Vincent Browne noted a couple of the facts, although he did not draw any inferences from them: almost three times as many men as women die in road accidents; four times as many men as women die by their own hands. In fact, the same pattern is to be found throughout the statistics, including almost all major diseases. For cancers, male mortality is 45 per cent higher; for respiratory diseases, 48 per cent; for circulatory diseases, 61 per cent; for injuries and poisonings, 169 per cent. It is, of course, important to stress that, for poor men, this lethal gender dichotomy exists concurrently with the socio-economic one. The report states: "excess mortality amongst males represents a fundamental inequality in health".

You would think, then, that a society with the requisite levels of good conscience and compassion to become exercised about one set of disparities would become equally so about the other, especially when the core issue in both instances would appear to be equality or its absence.

Why is it that, whereas we are willing to examine inequality in the socio-economic area, we refuse to grapple with the same set of statistics when it comes to gender? I know the answer: health is not a gender issue, and could be defined as such only if the evidence of inequality suggested discrimination against women. Because any exploration of the facts might lead us to consider the possibility of discrimination against men, it is mandatory to ignore the gender aspect and concentrate on the class inequalities.

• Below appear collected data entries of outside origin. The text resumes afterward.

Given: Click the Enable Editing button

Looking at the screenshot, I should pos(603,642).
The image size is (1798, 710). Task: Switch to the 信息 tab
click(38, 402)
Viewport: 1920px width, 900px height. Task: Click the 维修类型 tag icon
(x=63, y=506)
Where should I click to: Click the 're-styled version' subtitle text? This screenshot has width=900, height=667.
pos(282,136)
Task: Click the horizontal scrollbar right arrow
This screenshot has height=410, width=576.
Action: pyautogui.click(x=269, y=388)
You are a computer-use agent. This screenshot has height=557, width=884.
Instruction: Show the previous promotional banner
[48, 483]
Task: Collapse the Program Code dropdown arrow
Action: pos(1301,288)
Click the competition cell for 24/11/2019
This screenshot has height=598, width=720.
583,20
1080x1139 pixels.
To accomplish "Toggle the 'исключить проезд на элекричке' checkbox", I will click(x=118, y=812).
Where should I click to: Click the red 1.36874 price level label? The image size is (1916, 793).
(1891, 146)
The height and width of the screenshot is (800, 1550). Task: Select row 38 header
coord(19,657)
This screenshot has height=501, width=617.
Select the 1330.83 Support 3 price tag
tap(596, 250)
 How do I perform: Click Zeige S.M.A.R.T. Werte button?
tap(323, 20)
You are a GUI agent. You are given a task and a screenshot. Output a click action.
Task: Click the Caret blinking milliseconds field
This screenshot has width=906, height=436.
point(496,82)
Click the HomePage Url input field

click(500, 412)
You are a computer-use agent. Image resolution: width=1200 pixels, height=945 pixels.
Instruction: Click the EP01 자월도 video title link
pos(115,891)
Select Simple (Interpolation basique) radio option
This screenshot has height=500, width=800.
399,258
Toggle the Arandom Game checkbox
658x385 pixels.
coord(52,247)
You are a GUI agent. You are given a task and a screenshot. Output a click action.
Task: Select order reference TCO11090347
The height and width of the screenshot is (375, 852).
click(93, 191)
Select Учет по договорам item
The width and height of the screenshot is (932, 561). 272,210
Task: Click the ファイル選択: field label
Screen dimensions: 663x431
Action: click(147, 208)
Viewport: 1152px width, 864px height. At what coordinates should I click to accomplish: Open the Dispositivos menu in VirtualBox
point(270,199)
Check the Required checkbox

But if disparity between the relative mortalities of rich and poor lead us to the conclusion that the rich are treated better than the poor, how can we avoid reaching the same conclusion in respect of the disparities in the respective mortality rates of men and women?

Some vested interests would have us believe that the male-female differential, unlike the rich-poor one, is a natural phenomenon, but the facts betray that this pattern began to develop only in the last century.

And if lower life expectancy among poor people has to do with issues of money, work, status and the individual's perception of the degree to which he or she has control over his or her life, why do we, when confronted with the overwhelming evidence that men die younger than women, refuse to consider the possibility that men in this society may have more concerns about money, work harder, enjoy lower status and less control over their lives than women in this society?

Oddly, or perhaps not, on the same day as the Prime Time programme, it was reported that several political parties, the ICTU and RTE are being given large amounts of money to promote gender equality, meaning equality for women.

Would it not be odd if, in the week of the publication of the Institute of Public Health report, such organisations had received money to promote the inclusion of more rich people in their ranks?

Or is Vincent Browne wrong in suggesting that health is more important than issues of money, opportunities or power?

The answer to all these questions is that, although it is ideologically acceptable to reflect on the deprivations of poor people, it is unacceptable to worry about what happens to men. Even poor men, it appears, are less worthy of our societal sympathy than rich women.